Exercise tasks ->
- a) In the radio column, what is the name of drivetime host Jenny Greene's phone-in quiz?
- b) Using the radio column, explain why other stations began copying Limbaugh's approach.
- c) Pick up the radio column after its final sentence and carry it further.

Source passage ->
------------------------------------------------------------------------

Limbaugh’s attacking style won huge ratings – as Moncrieff notes, it’s entertaining to rail against things – prompting other stations to follow suit, resulting in the conservative talk radio ecosphere of modern America.

“He broke the rules and reshaped the industry,” says Rosenwald. And more besides: Rosenwald observes that the “warfare mentality” of talk radio soon became the Republican party’s house style.

“This is how we get to Donald Trump,” he says, noting that while the US president wasn’t a classical conservative, he had the ethos of talk radio: “He’s a showman, he’s never boring, he’s often breathing fire.” 

Despite this depressing endgame, it’s an offbeat but thought-provoking item, the kind that Moncrieff still does well – though after hearing that, the host might want to tone down his own instinct to entertain. 

Meanwhile, those seeking respite from politics could just tune into 2FM, a frenetic pop paradise – or inferno, depending on your tastes – where Brexit scarcely exists. Instead, there’s celebrity gossip, madcap competitions – drivetime host Jenny Greene’s phone-in quiz is even called “Bonkers” – and zany trivia, such as Greene’s tidbit about a bag of sex toys being found in a sleepy English town. 

Not that the real world is entirely absent. On Tuesday, Jennifer Zamparelli (2FM, weekdays) carries an interview with endurance athlete Ger Redmond that paints a bracingly stark portrait of Irish society.

------------------------------------------------------------------------

Supplied data ->

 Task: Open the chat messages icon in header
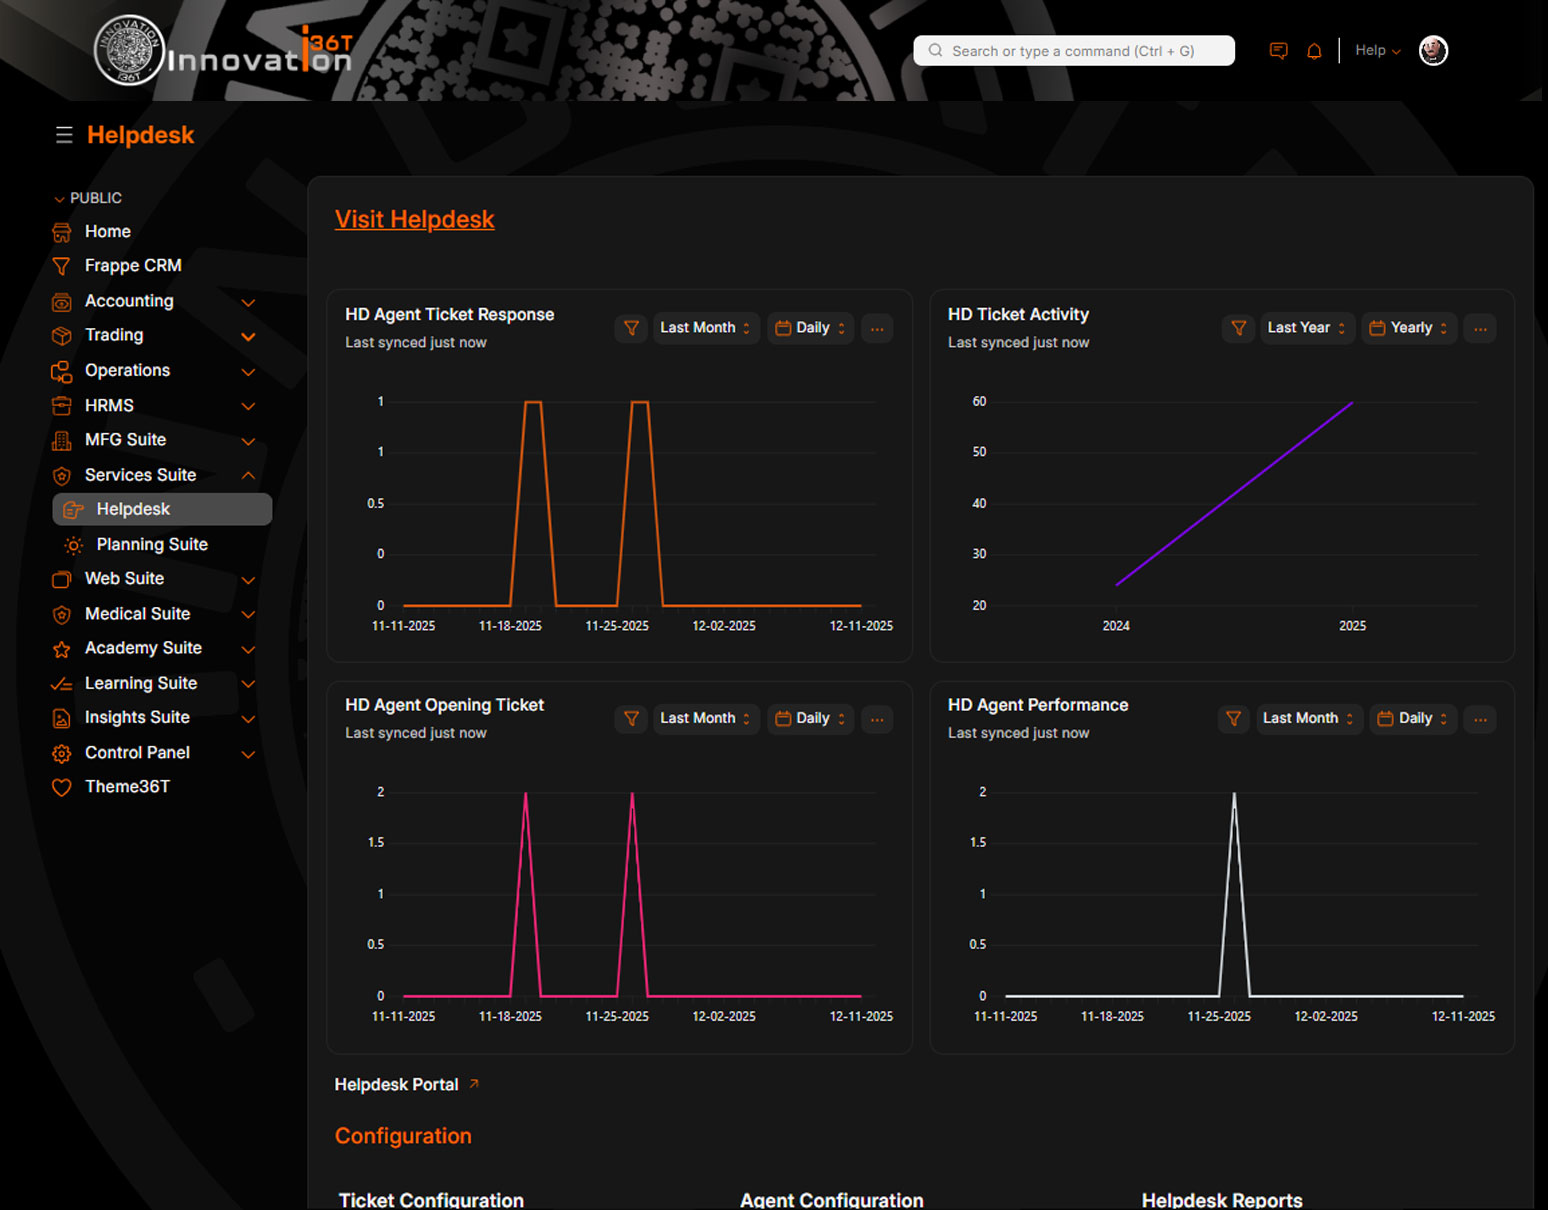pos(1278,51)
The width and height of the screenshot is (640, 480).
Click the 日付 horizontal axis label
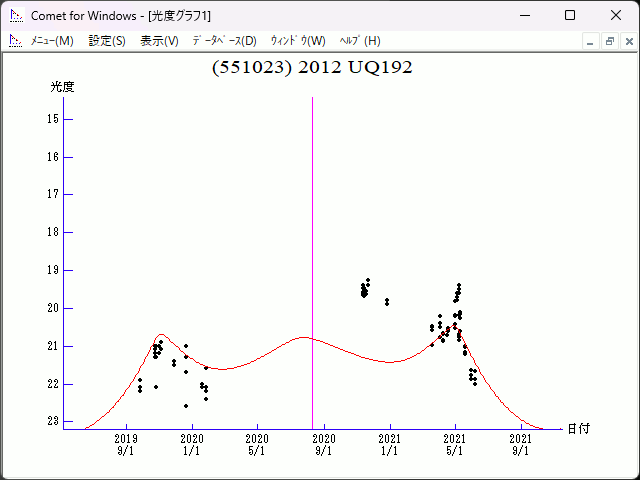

------------------------------------------------------------------------

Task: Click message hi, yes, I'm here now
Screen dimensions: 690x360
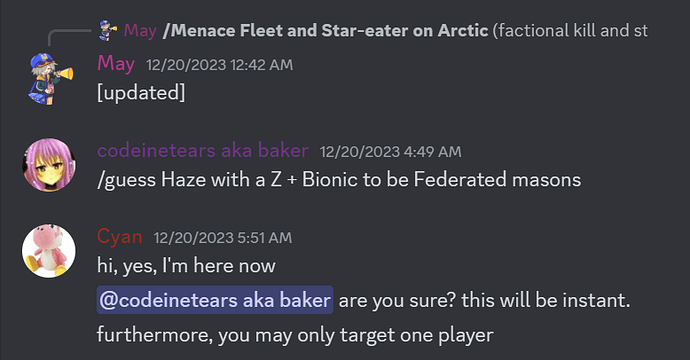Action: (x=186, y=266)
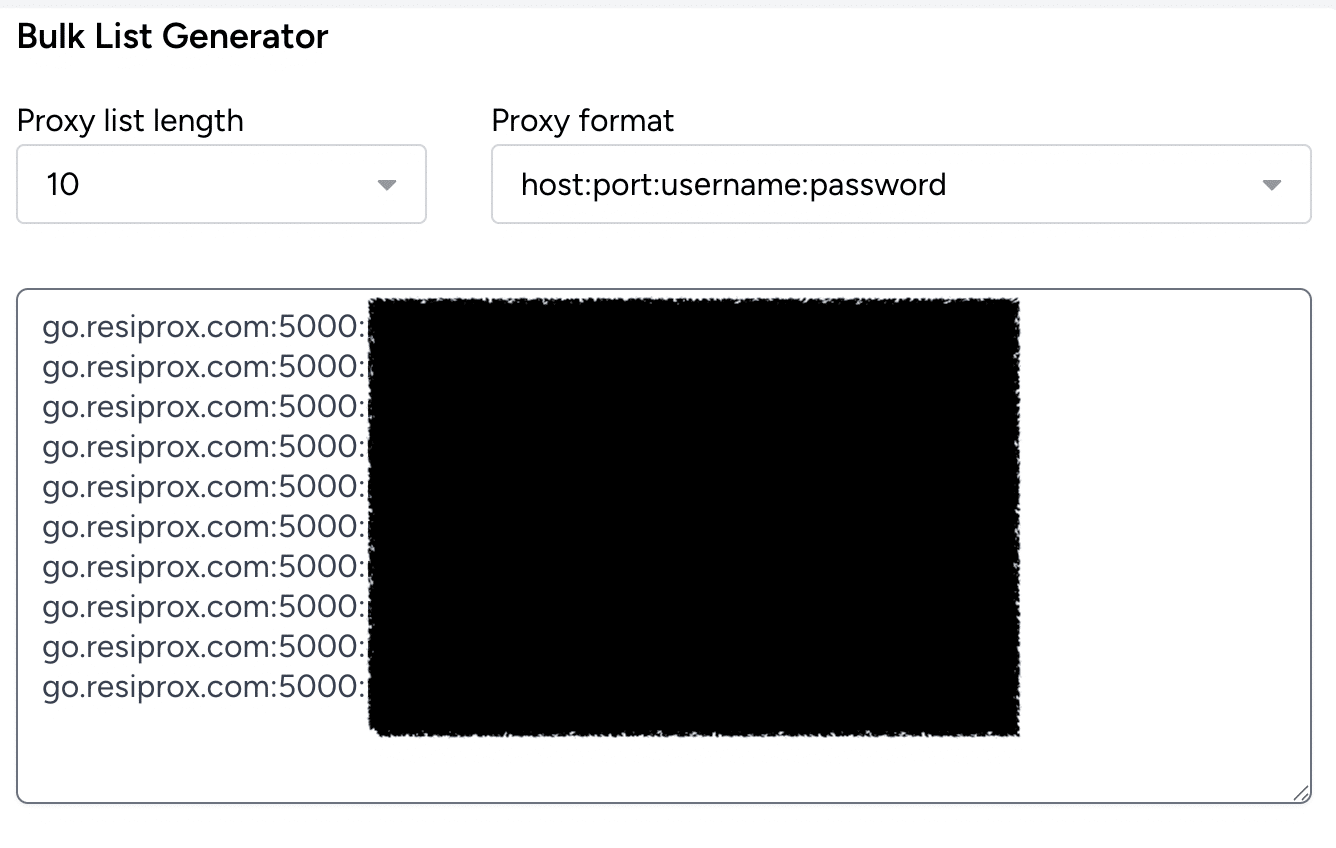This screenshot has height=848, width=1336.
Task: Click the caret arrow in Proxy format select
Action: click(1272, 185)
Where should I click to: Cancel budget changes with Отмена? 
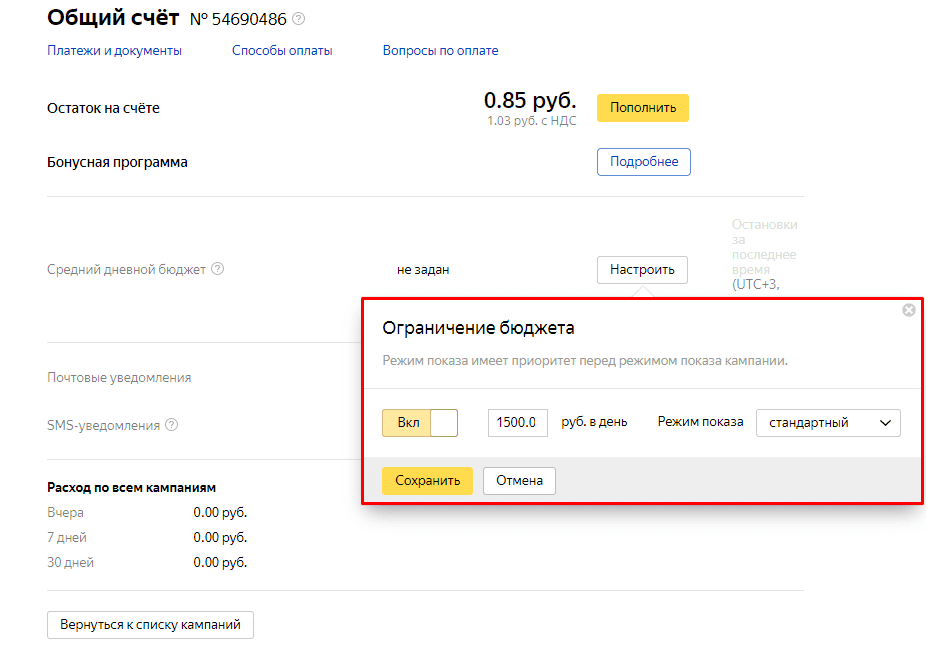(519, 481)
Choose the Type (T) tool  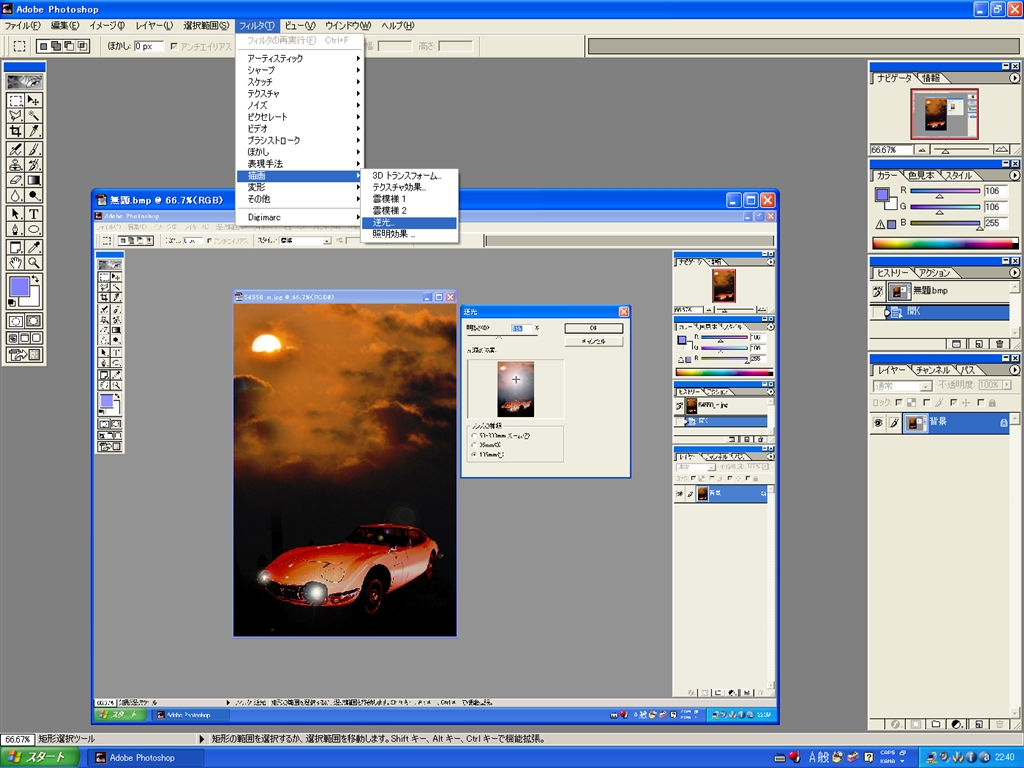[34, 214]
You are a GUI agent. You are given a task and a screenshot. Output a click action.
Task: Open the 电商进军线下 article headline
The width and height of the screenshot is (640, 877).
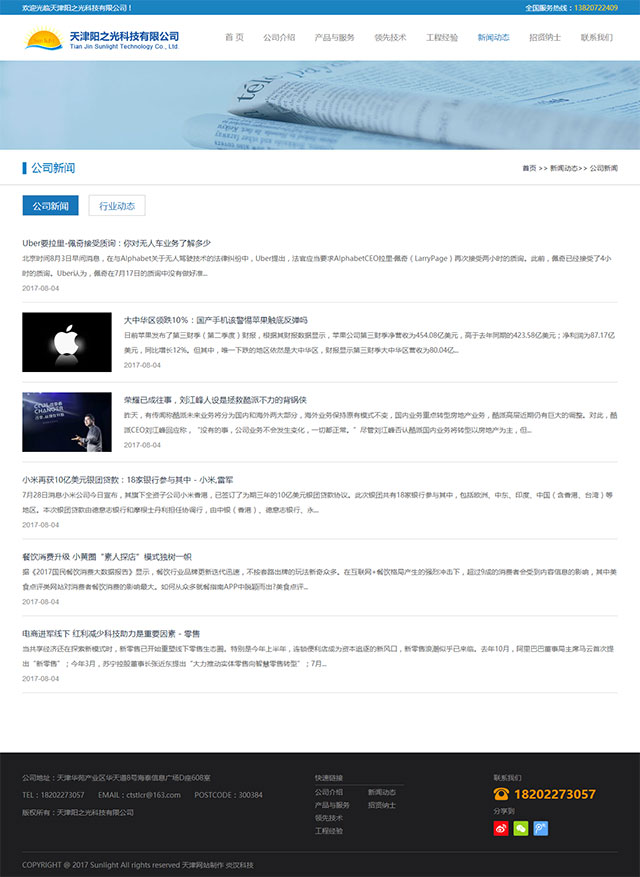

------------------------------------------------------------------------

Answers to each task ->
- a) "Bonkers"

- b) Limbaugh's attacking style won huge ratings, since railing against things is entertaining. That success led other stations to follow suit, which produced the conservative talk radio ecosphere of modern America.

- c)
A native of Darndale, Redmond recounts how his apprenticeship as a professional footballer was cut short when his father was imprisoned and his “unstable” mother left home, leaving him as the teenage provider for his siblings. Soon, he became involved with local criminals – “I felt if I get in with them, we might be safe” – embarking on a path which led to imprisonment, before Redmond turned his back on crime.

As befits the snappy atmosphere of Zamparelli’s show, Redmond’s tale of redemption is ultimately uplifting – he is now an “iron man” triathlete – but it’s his candour that’s really striking. Despite the extremely challenging circumstances of his youth, he is unflinching about his younger self, ascribing his use of drink and drugs to resentment and lack of values. 

He is even more excoriating about criminal life. His account of prison’s Hobbesian environment is matter-of-fact but quietly terrifying.

He reveals the grim daily reality for many people in Ireland, one that is too rarely discussed elsewhere

Later, following the death of an old friend, Redmond had a “lightbulb moment”, realising the negative impact his activities had on his own children. He skewers the rationale of career criminals – “you say you’re doing it for your family” – as “bullshit”, saying that it’s ultimately down to ego.

Zamparelli’s interviewing style is an odd fit for such subject matter, veering between concern and peppiness. But she clearly puts her guest at ease.

As for Redmond, his honesty speaks of his strength of character, as does his decision to leave his old life behind and embrace a gruelling new vocation. Just as crucially, he reveals the grim daily reality for many people in Ireland, one that is too rarely discussed elsewhere. That such a tale should be heard in the unlikely surroundings of Zamparelli’s 2FM show suggests that too much political discourse isn’t just boring, it’s out of touch.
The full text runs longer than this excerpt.